Output the listing from the line with "The image size is (620, 1000)." to the line with "coord(533,926)" as a two-column CSV with columns request and answer, one row per entry. Put each field in quotes, replace line breaks with spaces, and omit the pictures.

— Given entries —
● ● ●

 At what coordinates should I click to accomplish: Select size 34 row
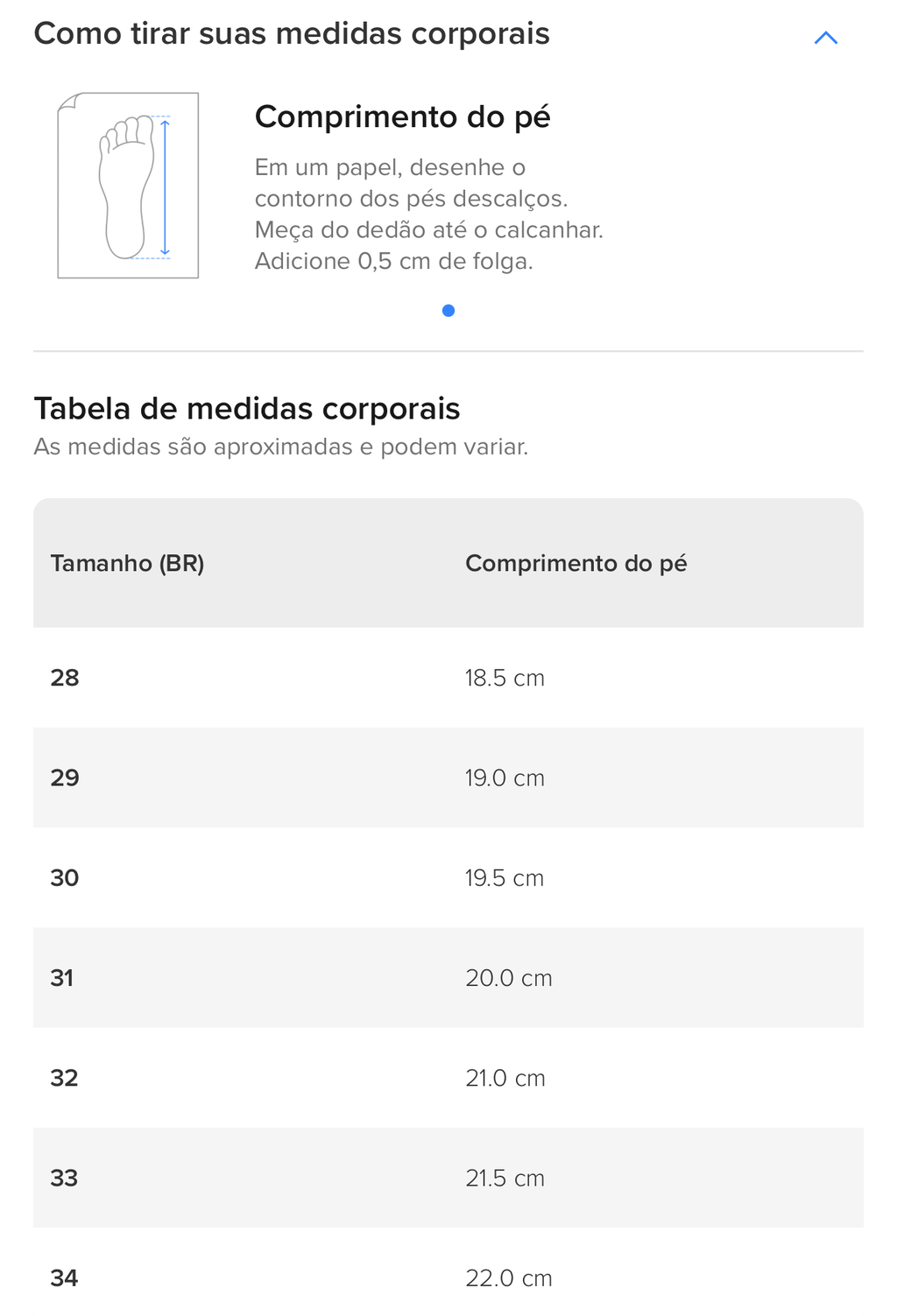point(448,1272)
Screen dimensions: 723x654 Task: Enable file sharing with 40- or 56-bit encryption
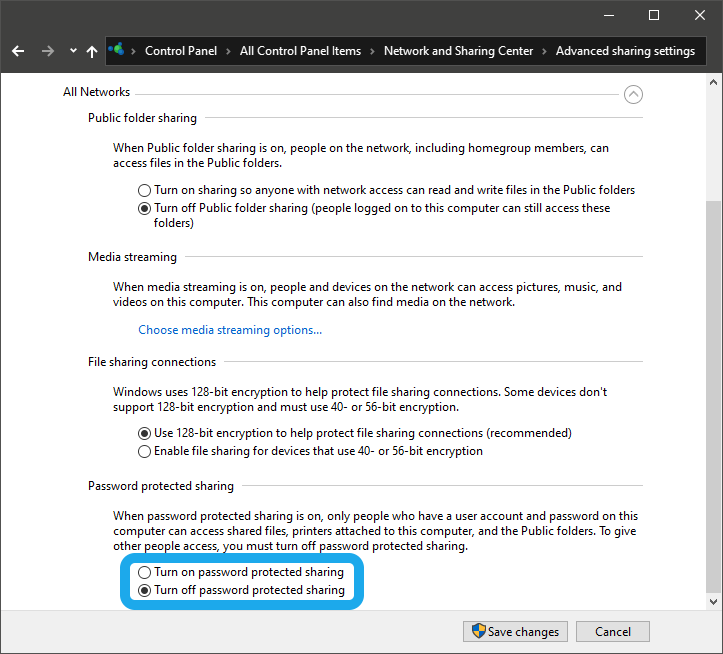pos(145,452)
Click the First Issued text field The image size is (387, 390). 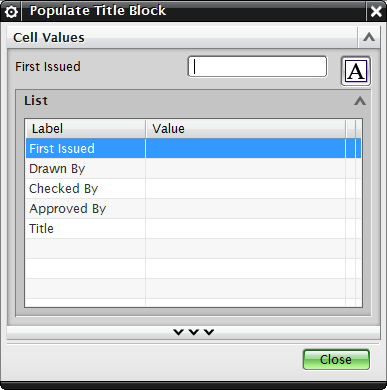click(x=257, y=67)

● ● ●

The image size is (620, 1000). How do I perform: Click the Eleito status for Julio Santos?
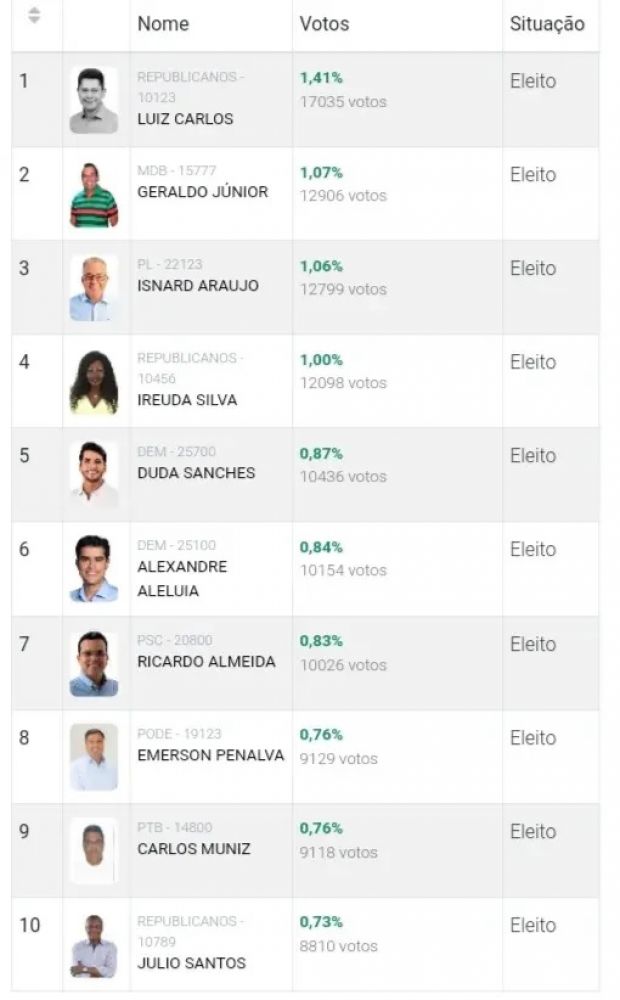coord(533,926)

● ● ●

— Correct result —
request,answer
"The image size is (620, 1000). How do I perform: Click the Eleito status for Julio Santos?","coord(533,926)"